Как жаль, что Ольге придется дебютировать в «Тристане и Изольде»! Она славная, старательная девочка, и голос у нее прекрасный, но у нее совсем нет темперамента, нет страсти. «Оставьте нас! Все ступайте прочь! Так желаю я! Я Изольда!..» Нет, в ней этого нет! Той силы, несгибаемой воли, которая слышится в мощном финальном «Ich Isolde!».[1]
Что ж, во всяком случае, хоть кому-то он помог! Жизнь на острове нагоняла на него тоску. Ах, зачем он покинул Ривьеру — такую знакомую и родную, где он и сам был всем как родной! Здесь же до него никому нет дела… Им даже невдомек, что перед ними тот самый мистер Саттертуэйт — друг графинь и герцогинь, покровитель писателей и певиц. На острове ему не встретилось ни одной мало-мальски значительной фигуры ни из высшего общества, ни из мира искусства. Все здесь расценивали друг друга исключительно по тому, кто какой сезон проводит на острове — седьмой, четырнадцатый или двадцать первый.
Глубоко вздохнув, мистер Саттертуэйт вышел из отеля и свернул в сторону голубеющей внизу бесформенной бухточки. Из-за заборов на дорогу с обеих сторон лезли алые ветки цветущей бугенвиллеи,[2] и мистер Саттертуэйт шел между ними, как сквозь строй. Рядом с этим нахальным великолепием сам он казался себе бесконечно старым и седым как лунь.

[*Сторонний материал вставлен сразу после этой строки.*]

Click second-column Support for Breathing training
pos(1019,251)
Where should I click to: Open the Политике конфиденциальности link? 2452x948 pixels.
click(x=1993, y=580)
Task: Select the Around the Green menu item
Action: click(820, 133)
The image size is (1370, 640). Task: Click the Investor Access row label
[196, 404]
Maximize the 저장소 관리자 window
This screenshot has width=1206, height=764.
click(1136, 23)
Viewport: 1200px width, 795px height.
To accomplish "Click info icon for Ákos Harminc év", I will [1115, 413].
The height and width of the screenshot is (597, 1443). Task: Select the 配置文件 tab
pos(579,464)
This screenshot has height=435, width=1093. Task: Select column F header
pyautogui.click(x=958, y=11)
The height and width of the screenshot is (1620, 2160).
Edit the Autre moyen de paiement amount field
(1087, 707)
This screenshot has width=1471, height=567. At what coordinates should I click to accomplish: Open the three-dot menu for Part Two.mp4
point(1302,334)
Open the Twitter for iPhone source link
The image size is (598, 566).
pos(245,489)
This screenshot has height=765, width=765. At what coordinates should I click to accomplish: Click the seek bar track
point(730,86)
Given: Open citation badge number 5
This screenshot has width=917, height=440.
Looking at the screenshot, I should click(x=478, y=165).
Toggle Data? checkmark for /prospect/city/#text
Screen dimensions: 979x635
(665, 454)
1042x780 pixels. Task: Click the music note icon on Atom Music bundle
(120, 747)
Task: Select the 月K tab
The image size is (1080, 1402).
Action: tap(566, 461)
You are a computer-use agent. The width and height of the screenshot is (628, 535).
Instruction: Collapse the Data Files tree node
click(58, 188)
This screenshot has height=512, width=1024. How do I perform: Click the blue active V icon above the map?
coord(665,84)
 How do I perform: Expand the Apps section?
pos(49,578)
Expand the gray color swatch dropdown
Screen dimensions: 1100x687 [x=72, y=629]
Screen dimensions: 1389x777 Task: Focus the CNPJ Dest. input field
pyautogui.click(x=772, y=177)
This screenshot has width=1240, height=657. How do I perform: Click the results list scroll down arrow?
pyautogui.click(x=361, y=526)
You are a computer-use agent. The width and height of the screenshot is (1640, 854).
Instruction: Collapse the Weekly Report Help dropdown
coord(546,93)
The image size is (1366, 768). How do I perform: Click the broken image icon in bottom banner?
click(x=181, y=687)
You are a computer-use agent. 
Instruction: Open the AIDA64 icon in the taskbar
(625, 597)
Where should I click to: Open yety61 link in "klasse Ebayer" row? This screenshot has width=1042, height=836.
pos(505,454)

— Я стар, — бормотал он. — Я стар, и я устал…
Наконец, к облегчению мистера Саттертуэйта, бугенвиллеи кончились. До моря было уже недалеко. Уличный пес, остановившись на солнышке посреди проезжей части, сладко зевнул, потянулся, сел и начал сосредоточенно чесаться. Вдоволь начесавшись, он встал и обозрел окрестность в надежде увидеть что-нибудь интересненькое.
Под забором была свалена куча мусора — к ней, в радостном предвкушении, он и направился. Так и есть, собачий нюх не подвел: вонь от свалки превосходила все ожидания. Он еще раз с вожделением принюхался — после чего, подчиняясь непреодолимому порыву, повалился на спину и стал остервенело кататься по зловонной куче. Да, решительно нынче утром он попал в собачий рай!.. В конце концов, это занятие его утомило, он встал и снова лениво побрел на середину дороги. Вдруг из-за угла без всякого предупреждения на полной скорости вырулил обшарпанный автомобиль, сбил собаку и, не замедляя хода, промчался мимо.